Daisy stretched and yawned and num-num-nummed herself awake. She’d had one of those brain-blitzing naps that left her wondering what plane of existence she was on. Her body still had the icky crustiness of a band-aid nap slapped over the gash of sleep deprivation, but she could push through until they were in al-Nuwba and she could sleep in a proper hotel bed.
In the other bed, Shuixing was sitting up reading a book, her arms maneuvering through the tangle of Natsuko’s limbs wrapped around her like she was a body pillow.
“Didja get any sleep?” Daisy whispered.
“Some,” Shui replied, setting the book down.
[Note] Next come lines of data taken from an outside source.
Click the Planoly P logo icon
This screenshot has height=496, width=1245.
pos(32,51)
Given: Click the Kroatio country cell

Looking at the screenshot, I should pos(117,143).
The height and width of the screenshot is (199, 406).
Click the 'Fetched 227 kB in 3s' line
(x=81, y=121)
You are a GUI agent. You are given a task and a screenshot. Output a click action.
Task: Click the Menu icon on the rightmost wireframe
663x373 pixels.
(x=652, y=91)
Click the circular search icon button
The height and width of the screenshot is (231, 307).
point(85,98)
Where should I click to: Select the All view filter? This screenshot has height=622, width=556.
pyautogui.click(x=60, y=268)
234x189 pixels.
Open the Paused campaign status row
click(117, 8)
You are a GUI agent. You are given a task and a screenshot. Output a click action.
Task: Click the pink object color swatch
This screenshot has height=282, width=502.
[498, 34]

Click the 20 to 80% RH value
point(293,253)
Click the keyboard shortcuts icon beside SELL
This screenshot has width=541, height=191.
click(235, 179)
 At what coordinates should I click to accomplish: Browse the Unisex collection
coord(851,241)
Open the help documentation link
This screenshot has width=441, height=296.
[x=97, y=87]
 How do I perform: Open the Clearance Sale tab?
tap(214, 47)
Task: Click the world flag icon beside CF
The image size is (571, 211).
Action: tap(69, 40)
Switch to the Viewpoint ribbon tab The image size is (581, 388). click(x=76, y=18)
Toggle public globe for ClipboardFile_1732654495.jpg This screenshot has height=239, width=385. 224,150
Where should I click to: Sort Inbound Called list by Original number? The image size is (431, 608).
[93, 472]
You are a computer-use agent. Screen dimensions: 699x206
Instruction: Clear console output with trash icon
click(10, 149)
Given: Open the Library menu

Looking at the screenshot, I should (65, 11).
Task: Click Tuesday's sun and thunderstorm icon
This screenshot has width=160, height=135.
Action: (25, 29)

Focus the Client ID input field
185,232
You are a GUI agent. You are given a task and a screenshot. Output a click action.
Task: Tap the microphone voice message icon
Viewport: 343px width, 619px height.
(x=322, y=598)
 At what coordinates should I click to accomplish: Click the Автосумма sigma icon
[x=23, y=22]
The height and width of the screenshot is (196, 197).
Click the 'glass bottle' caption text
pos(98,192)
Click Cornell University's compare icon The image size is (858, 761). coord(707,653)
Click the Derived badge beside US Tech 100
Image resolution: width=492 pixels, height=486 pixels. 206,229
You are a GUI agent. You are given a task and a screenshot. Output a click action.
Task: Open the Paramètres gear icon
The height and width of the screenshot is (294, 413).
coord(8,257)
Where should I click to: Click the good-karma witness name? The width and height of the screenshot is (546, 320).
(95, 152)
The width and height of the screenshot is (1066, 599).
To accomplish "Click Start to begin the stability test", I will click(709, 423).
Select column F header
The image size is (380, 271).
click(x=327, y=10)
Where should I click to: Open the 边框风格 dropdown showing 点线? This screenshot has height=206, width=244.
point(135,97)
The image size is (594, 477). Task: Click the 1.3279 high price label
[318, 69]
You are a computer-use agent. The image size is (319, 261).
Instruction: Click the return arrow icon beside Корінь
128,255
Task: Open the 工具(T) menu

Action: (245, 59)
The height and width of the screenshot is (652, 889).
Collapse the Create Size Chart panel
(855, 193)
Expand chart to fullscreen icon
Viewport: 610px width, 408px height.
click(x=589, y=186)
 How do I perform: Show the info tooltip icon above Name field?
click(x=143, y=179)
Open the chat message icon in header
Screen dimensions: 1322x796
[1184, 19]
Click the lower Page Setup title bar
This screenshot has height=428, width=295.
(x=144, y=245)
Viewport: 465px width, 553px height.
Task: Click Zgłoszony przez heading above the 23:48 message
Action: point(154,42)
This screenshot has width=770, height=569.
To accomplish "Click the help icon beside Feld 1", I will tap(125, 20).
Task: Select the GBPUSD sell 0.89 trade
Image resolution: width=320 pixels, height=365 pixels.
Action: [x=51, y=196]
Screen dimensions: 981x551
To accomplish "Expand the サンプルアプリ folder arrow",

Midday light glowed on the fringes of torn curtains without piercing inside, suggesting it was about noon. Daisy supposed that was a good sign to start moseying. Daisy shuffled out of bed and Natsuko woke with a start.
“On the third phase—” Natsuko said and then squinted, taking a moment to recognize she was awake.
Daisy raised an eyebrow. “Third phase?”
“She was dreaming about the Scytheworm,” Shuixing explained.
“The Scytheworm has phases?” Daisy asked.
The girls packed their stuff and headed downstairs to pick up the boys. They found Sofiane sprawled face-down in starfish position across the dusty floor with a thin pile of clothes under him like he’d been hit with an attack of narcolepsy while doing laundry. Pechorin was stock-still in corpse position, fingers clasped over his chest. Natsuko nudged Sofiane’s head with her foot.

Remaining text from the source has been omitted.